三本目にしてやっと周り始めたアルコールのせいで、心が揺らいで心許なくなる。

その男を思いっきり無視して再び缶をぐいっと傾けた。
その缶が空になったから、もう一本ビニール袋から取り出す。


「まったく、しょうがないお嬢さんだな」


そう溜息をついたと思ったら、隣に座っていた。

ぎょっとして、もう一度その男を見る。


「なんですか? まだ、何か用?」


鋭く睨み返した。
でも、その男はそれに気に留めることもなく前を向いたままだ。

長めの髪が風になびいて、額が露わになる。
綺麗な額とそれに続く筋の通った鼻で、ついその横顔に見入ってしまった。

一体いくつくらいの人だろう。
ずっと年上の人なのか、意外とそうでもないのか、年齢不詳という感じだ。

風の向きが変ったと同時に長い前髪の一筋が顔にかかり、大人の男の色気を醸し出す。


ぼおっと目を向けたままでいると、突然その顔がこちらに向けられた。


「何、見てんだ」

「……!」


声にならない声を上げそうになって息を飲む。
見ず知らずの男の横顔を凝視するなんて、どうかしてる。


「突然、隣に座ったりするから」

「じゃあ、ことわりを入れようか。
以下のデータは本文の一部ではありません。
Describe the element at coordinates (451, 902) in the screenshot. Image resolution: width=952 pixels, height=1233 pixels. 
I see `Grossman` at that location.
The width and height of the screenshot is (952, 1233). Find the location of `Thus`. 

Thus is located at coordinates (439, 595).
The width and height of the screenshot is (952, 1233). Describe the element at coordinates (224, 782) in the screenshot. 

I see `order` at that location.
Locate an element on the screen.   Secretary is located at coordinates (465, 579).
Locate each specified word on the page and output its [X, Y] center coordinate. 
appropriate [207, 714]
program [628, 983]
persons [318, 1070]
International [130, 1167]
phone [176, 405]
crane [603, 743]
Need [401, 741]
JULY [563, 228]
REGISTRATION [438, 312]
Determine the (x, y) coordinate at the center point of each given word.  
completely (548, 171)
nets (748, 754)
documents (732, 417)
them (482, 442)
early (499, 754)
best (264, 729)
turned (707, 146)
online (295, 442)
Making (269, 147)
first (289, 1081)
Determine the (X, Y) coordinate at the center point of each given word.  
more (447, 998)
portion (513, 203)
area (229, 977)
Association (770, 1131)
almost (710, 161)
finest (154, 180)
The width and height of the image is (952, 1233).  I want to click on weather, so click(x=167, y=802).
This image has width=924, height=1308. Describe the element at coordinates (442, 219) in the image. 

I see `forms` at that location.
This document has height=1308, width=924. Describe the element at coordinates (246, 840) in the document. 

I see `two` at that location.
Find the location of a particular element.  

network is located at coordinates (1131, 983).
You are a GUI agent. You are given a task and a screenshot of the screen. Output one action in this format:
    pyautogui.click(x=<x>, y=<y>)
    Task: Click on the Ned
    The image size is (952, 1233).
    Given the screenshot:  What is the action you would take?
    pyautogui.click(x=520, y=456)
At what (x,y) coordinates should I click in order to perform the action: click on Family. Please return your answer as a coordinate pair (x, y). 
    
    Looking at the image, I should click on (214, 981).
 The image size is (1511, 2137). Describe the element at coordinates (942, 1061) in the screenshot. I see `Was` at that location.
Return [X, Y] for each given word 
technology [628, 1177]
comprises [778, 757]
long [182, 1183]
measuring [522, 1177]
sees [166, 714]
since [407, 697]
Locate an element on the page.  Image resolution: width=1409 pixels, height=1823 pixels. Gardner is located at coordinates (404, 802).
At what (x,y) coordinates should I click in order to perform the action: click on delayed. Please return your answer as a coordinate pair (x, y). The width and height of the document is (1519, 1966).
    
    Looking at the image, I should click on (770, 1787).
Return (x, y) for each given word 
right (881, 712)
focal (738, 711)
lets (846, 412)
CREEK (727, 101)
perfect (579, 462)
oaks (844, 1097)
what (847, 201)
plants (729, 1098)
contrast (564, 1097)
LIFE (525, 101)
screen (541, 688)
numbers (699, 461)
ここ、いい?」


覗き込むように顔を近付けられて、思わず身体を引いた。


「どうして」

「なんとなく」


それ以上なんと答えたらよいのかも分からず、そして更にアルコール度数の高くなった身体のせいでどうでもいいような気がしてきた。

私は無言のまま、また目の前の黒い海を見た。